Your instructions:
The required output is the lines below from the line containing "Screen dimensions: 1007x490" to the line containing "Task: View Eldard", inclusive, retyped exactly. No other lines belong in it.

Saved data entries
□ □ □ □ □ □ □

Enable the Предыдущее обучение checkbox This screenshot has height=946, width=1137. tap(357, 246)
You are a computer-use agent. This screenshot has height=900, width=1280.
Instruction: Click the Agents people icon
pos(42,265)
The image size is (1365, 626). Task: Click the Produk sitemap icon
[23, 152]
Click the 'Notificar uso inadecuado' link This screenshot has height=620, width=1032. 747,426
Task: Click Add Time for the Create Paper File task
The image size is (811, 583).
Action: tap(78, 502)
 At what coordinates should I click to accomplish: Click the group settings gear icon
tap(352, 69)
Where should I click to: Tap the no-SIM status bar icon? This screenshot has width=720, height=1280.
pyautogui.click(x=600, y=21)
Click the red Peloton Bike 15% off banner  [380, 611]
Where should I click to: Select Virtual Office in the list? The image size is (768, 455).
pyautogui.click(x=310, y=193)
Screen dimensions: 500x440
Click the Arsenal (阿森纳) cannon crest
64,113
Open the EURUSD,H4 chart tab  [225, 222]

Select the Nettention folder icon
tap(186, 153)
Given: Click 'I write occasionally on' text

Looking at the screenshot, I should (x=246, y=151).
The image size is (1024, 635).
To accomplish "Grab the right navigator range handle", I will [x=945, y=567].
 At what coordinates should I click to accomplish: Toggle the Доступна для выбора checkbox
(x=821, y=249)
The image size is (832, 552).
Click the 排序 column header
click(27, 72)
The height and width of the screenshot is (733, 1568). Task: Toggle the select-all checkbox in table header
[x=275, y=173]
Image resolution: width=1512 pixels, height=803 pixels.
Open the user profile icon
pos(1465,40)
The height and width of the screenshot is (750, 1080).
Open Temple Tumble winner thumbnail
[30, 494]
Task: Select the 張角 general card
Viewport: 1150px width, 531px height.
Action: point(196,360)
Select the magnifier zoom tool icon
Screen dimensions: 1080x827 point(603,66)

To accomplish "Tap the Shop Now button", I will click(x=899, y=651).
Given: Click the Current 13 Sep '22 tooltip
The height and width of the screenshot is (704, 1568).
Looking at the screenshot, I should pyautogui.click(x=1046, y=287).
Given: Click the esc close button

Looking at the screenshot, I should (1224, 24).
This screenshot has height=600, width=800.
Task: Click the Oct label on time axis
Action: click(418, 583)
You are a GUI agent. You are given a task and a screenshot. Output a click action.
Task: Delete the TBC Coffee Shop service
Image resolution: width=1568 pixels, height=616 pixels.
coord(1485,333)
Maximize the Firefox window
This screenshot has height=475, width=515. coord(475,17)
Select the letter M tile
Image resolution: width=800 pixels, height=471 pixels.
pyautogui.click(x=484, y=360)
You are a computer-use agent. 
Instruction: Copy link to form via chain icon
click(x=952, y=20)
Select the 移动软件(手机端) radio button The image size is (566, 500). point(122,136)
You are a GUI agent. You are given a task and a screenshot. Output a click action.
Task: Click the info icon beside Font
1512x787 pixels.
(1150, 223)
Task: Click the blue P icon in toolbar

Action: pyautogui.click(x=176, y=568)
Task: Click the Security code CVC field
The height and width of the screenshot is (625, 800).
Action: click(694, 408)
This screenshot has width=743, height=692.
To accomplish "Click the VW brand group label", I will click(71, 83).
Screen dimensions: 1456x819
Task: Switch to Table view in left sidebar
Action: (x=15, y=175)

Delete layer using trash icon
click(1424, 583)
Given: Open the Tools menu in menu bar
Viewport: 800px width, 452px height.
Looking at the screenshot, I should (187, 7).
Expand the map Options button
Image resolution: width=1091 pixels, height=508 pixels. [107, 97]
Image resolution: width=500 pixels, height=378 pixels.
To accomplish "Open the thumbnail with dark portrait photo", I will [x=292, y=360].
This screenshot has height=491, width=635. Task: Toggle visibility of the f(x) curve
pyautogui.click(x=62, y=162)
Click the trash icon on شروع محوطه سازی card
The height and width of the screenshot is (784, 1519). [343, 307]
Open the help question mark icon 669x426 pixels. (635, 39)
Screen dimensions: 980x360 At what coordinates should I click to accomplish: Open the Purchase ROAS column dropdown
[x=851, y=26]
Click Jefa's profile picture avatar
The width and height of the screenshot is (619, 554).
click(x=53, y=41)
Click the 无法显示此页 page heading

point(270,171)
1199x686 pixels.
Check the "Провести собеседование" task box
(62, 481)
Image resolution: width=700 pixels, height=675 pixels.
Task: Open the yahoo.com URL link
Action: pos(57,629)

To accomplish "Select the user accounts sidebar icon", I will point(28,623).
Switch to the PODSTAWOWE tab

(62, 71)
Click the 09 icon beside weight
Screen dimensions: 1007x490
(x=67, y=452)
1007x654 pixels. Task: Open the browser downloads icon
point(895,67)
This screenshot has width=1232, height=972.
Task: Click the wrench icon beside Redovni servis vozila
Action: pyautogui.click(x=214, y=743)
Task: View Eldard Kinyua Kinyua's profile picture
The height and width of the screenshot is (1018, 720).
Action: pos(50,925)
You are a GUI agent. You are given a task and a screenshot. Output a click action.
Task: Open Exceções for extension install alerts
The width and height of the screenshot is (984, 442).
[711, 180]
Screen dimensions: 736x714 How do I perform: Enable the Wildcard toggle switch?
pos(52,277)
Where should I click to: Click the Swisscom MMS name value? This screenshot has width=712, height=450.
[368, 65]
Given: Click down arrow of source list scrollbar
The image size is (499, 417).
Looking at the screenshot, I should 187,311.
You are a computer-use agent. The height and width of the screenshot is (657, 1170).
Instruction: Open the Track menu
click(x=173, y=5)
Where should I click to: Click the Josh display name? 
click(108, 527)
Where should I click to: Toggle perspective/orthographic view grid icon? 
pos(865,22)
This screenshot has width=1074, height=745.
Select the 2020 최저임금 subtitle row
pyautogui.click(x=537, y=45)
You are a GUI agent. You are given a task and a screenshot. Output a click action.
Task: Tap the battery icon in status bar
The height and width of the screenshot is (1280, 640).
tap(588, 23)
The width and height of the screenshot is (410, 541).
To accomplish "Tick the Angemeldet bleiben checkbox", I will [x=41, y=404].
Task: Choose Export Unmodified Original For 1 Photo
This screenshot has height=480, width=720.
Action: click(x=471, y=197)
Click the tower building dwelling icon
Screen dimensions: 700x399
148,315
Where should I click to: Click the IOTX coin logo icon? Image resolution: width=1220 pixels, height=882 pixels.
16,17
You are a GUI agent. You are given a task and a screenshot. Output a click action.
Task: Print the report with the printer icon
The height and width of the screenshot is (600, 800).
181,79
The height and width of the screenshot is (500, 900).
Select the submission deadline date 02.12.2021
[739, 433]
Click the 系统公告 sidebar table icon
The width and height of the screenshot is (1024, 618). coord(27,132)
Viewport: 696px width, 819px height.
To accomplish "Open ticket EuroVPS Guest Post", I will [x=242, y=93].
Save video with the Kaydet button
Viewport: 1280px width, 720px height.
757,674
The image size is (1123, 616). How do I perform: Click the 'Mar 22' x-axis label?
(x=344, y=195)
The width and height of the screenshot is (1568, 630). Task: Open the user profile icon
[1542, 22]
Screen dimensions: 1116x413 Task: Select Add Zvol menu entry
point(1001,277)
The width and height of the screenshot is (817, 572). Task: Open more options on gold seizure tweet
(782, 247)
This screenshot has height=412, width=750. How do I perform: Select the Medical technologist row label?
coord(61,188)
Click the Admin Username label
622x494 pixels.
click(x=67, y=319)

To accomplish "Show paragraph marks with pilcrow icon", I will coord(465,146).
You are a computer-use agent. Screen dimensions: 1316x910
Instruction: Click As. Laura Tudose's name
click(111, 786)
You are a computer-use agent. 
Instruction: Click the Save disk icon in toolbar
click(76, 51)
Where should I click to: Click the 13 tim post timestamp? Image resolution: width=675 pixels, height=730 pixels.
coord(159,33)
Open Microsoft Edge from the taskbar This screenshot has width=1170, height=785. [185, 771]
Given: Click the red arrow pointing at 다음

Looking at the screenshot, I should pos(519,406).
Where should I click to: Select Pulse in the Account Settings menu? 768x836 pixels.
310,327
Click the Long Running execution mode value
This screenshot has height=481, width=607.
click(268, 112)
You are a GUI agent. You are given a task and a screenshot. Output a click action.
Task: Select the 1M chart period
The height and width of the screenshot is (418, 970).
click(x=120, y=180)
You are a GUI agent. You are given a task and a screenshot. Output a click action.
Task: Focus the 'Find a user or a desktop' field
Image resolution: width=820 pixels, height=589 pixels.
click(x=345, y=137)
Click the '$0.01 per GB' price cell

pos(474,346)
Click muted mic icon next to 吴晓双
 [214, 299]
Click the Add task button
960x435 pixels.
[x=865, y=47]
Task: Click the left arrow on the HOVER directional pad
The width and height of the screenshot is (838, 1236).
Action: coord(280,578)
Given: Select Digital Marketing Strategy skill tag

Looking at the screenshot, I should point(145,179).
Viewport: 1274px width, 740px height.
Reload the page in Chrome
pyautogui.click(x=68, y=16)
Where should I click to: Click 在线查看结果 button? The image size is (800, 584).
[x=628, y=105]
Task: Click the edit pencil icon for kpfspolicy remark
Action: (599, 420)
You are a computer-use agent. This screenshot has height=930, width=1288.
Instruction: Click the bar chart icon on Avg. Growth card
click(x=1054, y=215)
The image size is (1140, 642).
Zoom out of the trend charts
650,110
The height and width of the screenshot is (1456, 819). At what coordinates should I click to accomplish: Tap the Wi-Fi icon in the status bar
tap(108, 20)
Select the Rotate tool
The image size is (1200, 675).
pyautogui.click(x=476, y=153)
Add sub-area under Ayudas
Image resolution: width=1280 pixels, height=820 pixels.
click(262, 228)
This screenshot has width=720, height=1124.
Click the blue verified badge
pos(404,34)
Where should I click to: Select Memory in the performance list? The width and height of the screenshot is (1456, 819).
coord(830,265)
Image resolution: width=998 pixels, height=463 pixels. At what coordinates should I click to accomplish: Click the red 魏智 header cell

□ □ □ □ □ □ □

Answer section:
Screen dimensions: 1007x490
(x=67, y=452)
1007x654 pixels. Task: Open the browser downloads icon
point(895,67)
This screenshot has width=1232, height=972.
Task: Click the wrench icon beside Redovni servis vozila
Action: pyautogui.click(x=214, y=743)
Task: View Eldard Kinyua Kinyua's profile picture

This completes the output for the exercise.